Women who do have partners (or are using donor sperm) may be able to freeze embryos instead. Embryos tend to survive the freezing and thawing process better than eggs, especially for older women.

And remember, when fertility doctors say “older,” they mean over 35. I know, it’s not fair! The post Should You Do a FET if You Are Sick? has more details about this.

Sadly, some cancer treatment can damage the uterus to the point that the woman is unable to carry a baby, regardless of egg quality. And some women with ovarian cancer (or other serious medical conditions) end up needing a hysterectomy.

But even in these cases, women may be able to have biological children if they have frozen eggs or embryos available and are open to surrogacy.

The hope is that the woman responds really well to the first round of stimulation drugs and is able to freeze plenty of high-quality eggs before undergoing cancer treatment.

But beating the cancer in the first place is always the highest priority. How long they can afford to wait before beginning cancer treatment is an important discussion that patients should have with their medical team. It may not be safe to delay chemo or radiation for several months to get a successful egg retrieval.

But anyway, back to combo cycles! When women are doing a stimulation cycle for fertility preservation, doctors often have them take letrozole every day.

Some reproductive cancers — such as breast cancer — respond to elevated estrogen, so the letrozole helps to keep the estrogen level low. (Fun fact: Letrozole was originally developed as a breast cancer drug. Ovulation induction is actually an off-label use for letrozole. My post Are Letrozole and Femara the Same Thing? has more info.)

Men get cancer too, obviously, and treatment for testicular cancer can damage their fertility as well.

Luckily, collecting and freezing sperm is more pretty straightforward, at least compared to collecting eggs. Even in cases where the sperm count is extremely low, the sperm can be collected using a minor surgical procedure.

One of my friends has had two children thanks to sperm harvesting and IVF. In their case, the male-factor issue was due to thyroid disease rather than cancer. Sperm harvesting can also be done with men who had previously had a vasectomy, although the actual procedure is a bit different.
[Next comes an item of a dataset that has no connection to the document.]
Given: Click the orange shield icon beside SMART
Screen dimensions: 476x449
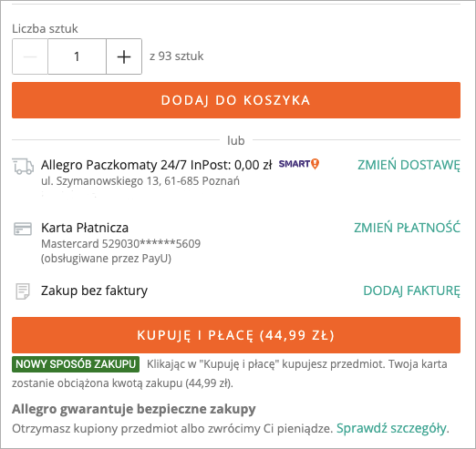Looking at the screenshot, I should tap(316, 164).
I should point out that not every type of cancer treatment causes fertility-related complications. Cancer patients and survivors should talk to their medical teams about their individual situation. They should definitely not assume they’re infertile and throw all their birth control out the window — at least not if they are trying to avoid pregnancy!

For more information about onco-fertility, check out Save My Fertility from the Oncofertility Consortium.


Conclusion

OK, I got a little carried away with that cancer info! The upshot is that doing a combination of pills and injections can be an effective way of stimulating the ovaries, especially for women who didn’t respond to Clomid or letrozole by themselves, women with diminished ovarian reserve, and women who are trying to preserve their fertility before undergoing treatment for cancer.

This post was last updated in May 2020.